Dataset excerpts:

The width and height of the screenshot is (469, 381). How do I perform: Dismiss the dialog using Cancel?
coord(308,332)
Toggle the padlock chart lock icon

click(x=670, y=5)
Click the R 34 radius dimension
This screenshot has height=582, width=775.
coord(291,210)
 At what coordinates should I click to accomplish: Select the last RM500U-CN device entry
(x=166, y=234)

## Work item
Whatever lines appear above, reproduce every one of them exactly.

## Response
The width and height of the screenshot is (469, 381). How do I perform: Dismiss the dialog using Cancel?
coord(308,332)
Toggle the padlock chart lock icon

click(x=670, y=5)
Click the R 34 radius dimension
This screenshot has height=582, width=775.
coord(291,210)
 At what coordinates should I click to accomplish: Select the last RM500U-CN device entry
(x=166, y=234)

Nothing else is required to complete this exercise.